Interstate Women’s Peace March


Approximately five thousand Israeli and Palestinian women have united to march by the shores of the Jordan River to promote a simple message: peace. After two weeks of continuous marches, a ‘peace tent’ was erected to concrete their message. The marchers, from the Women Wage Peace group, are committed to changing paradigms of conflict and violence and are urging governing bodies from both Israel and Palestine to come to a peaceful agreement. Many constituents in the respective states echo this sentiment, given the interstate conflict lasting almost a hundred years. Many participants of the march were dressed entirely in white, as a symbol of peace.

Vivian Silver, a member of the Women Wage Peace group explained the reasoning behind the march: “We must change the paradigm that we have been taught for seven decades now, where we have been told that only war will bring peace.” Fellow advocate, and mother of one of the group’s founders Amira Zidan states the logic behind the gender exclusivity of the group: “The men who have power believe only in war, but with the strength of women we can bring something else, something new.” Founders of the Women Wage Peace group advocate for a “bilaterally acceptable political agreement.”

While women represent one of the most commonly undermined voices in society, this march visibly renders their influence evident.
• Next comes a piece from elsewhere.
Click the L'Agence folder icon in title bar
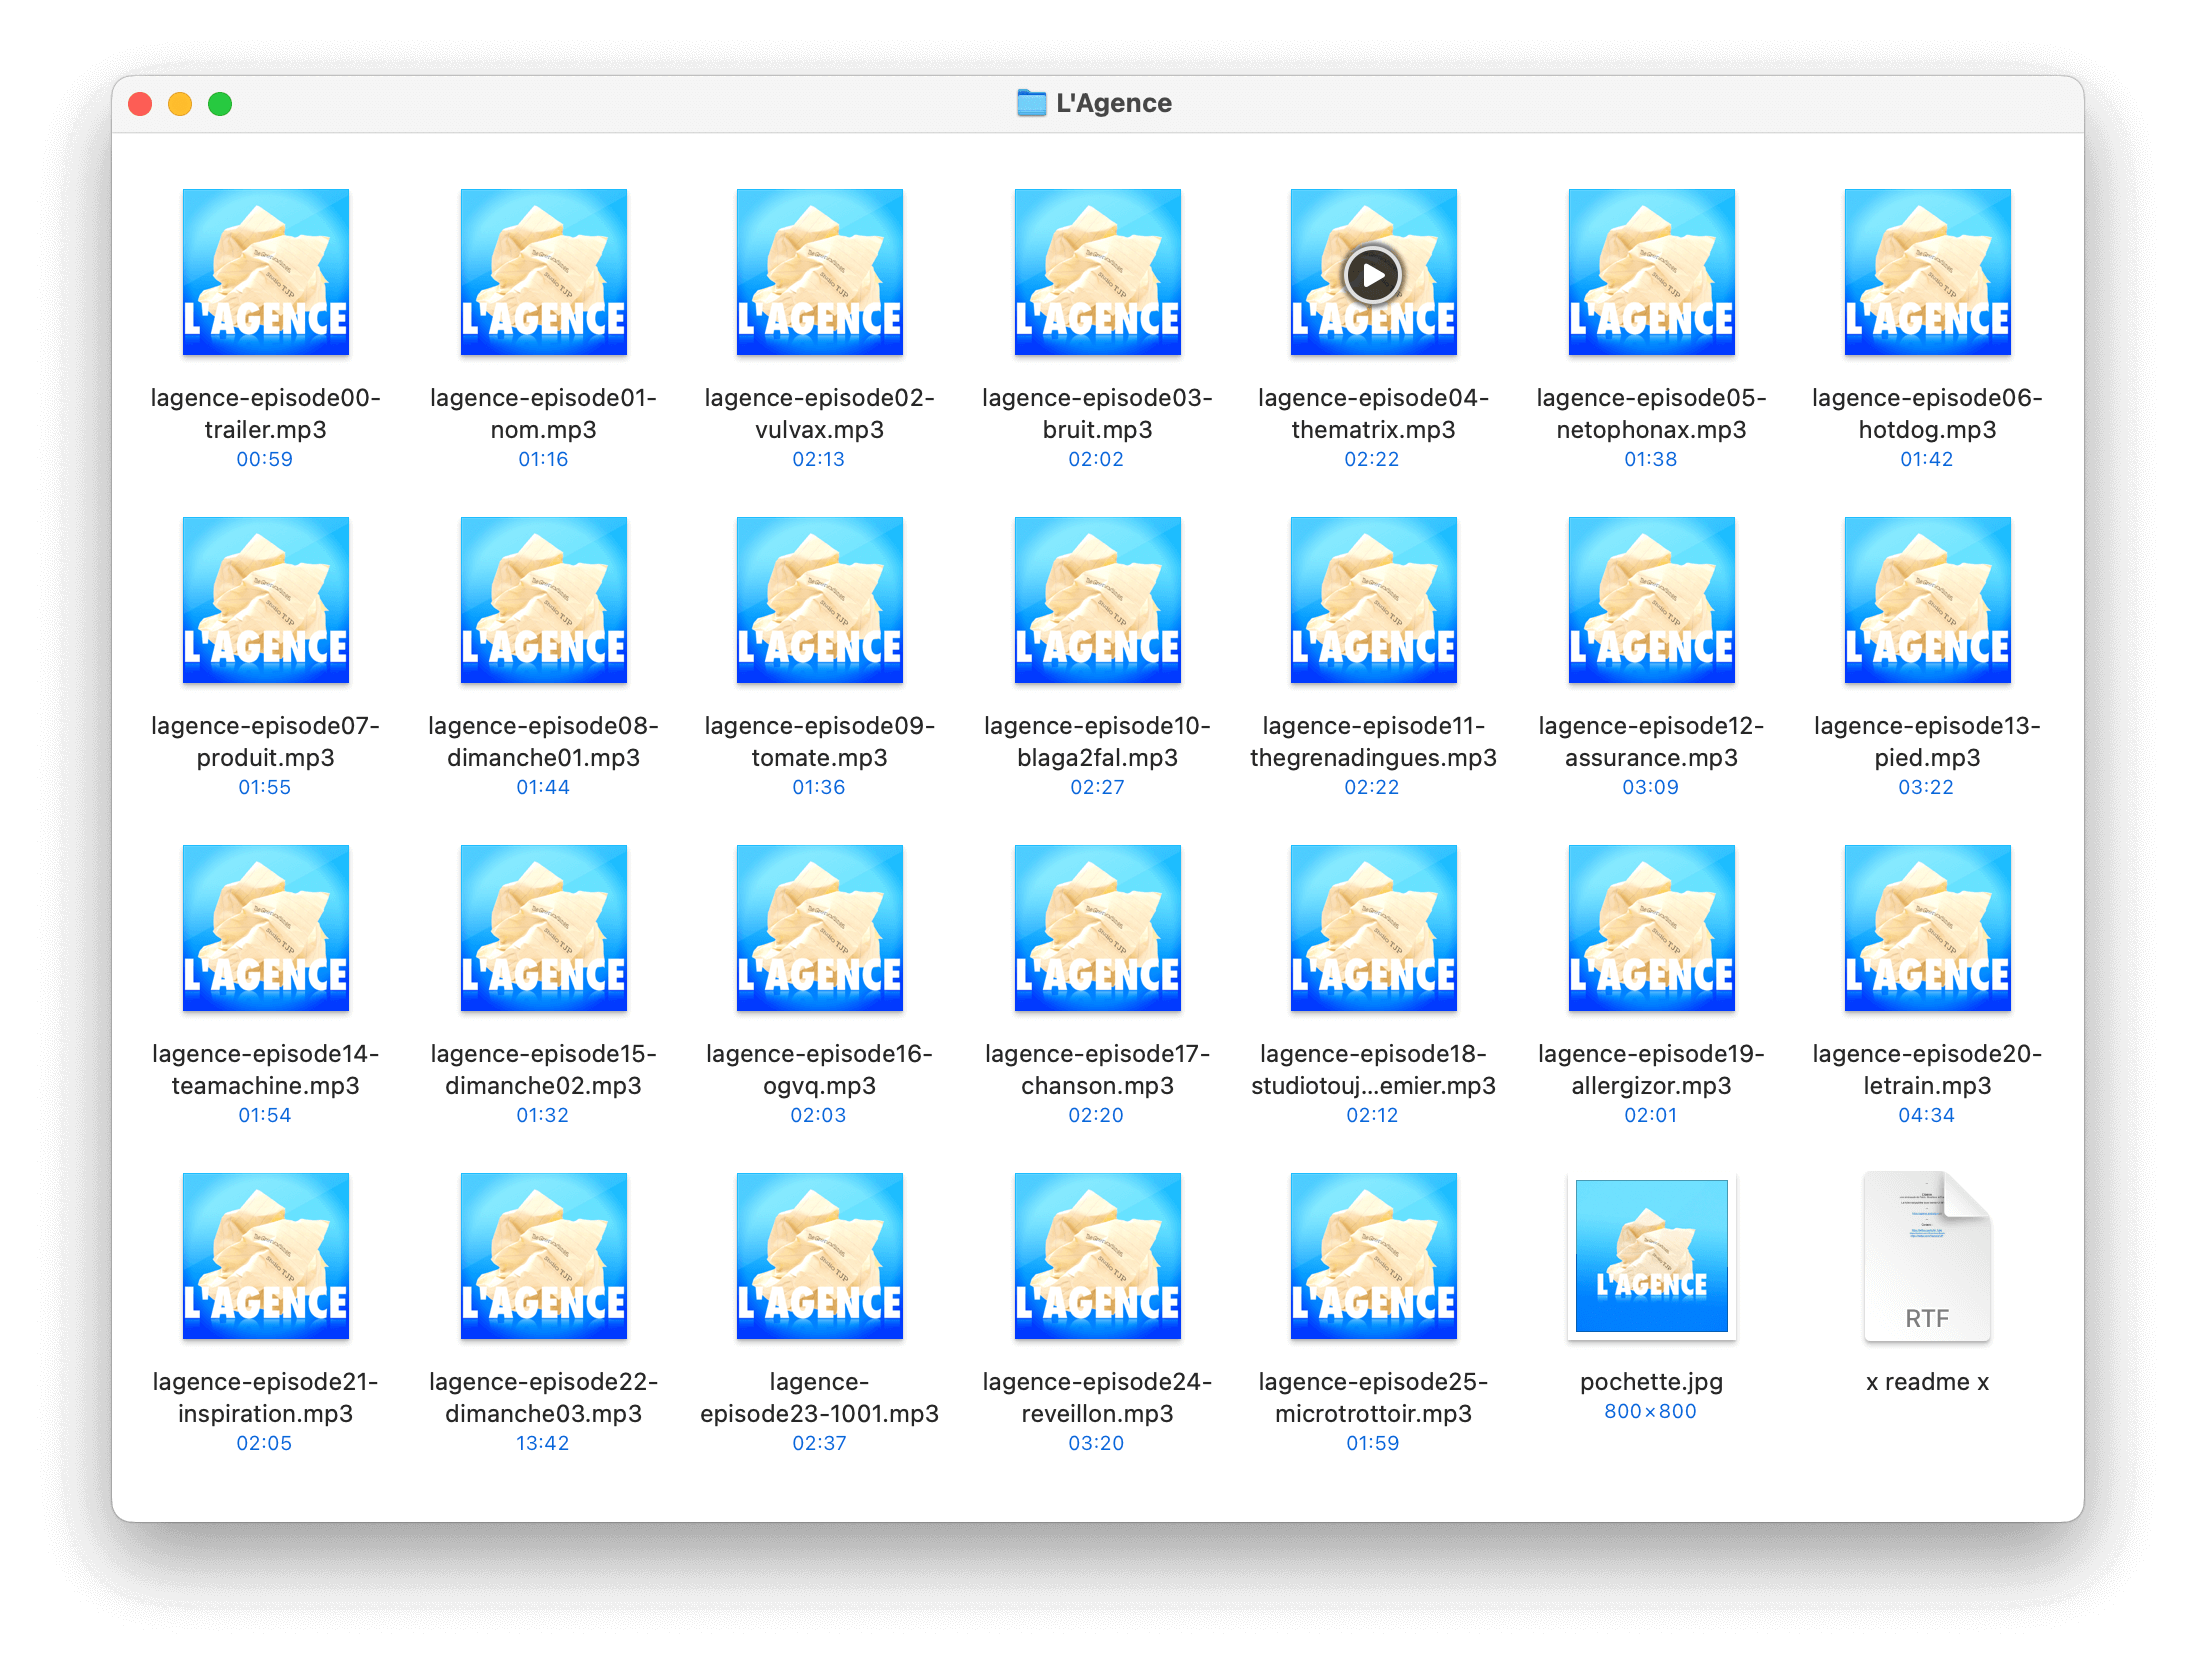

Further, it is humbling to see that two groups from states who have conflicted for a near century can set aside their differences and work towards a greater objective of peace. The march sends a strong message to political leaders regarding how citizens of the two states feel about the conflict, and in turn, encourages governing bodies to work towards a peaceful resolution. It is inspiring to see progress towards conflict resolution that does not incorporate violence, yet maintains a powerful significance.

The conflict between Israel and Palestine can be traced back to the mid-20th century, where tensions rose following Israeli occupation of the Gaza Strip and West Bank. Currently, Israeli leader Benjamin Netanyahu and the Mahmoud Abbas of the Palestine Liberation Organisation negotiate conflict resolutions which are mediated by the Quartet on the Middle East. The most effective resolution to the conflict involves a distinct two-state solution, with a liberated Palestine. A poll was conducted in 2007 targeted at citizens of the two states confirmed that this was the most preferred method of resolution. Nonetheless, negotiations still continue today, as the conflict is multidimensional, principally involving the control of Jerusalem, Israeli occupation and Palestinian autonomy.

The Peace March has positive implications for the engrained conflict, revealing the advantages peaceful demonstrations can bring. The success of the event will surely encourage respective governances to reconcile their differences. Once the two states are exposed to the citizens’ abilities to set aside the struggle, the pressure will be placed on the Israeli government to allow an independent Palestine. Following a two-state solution, violence in the region will be underpinned by a focus on progress, pertaining positively to global peace and security.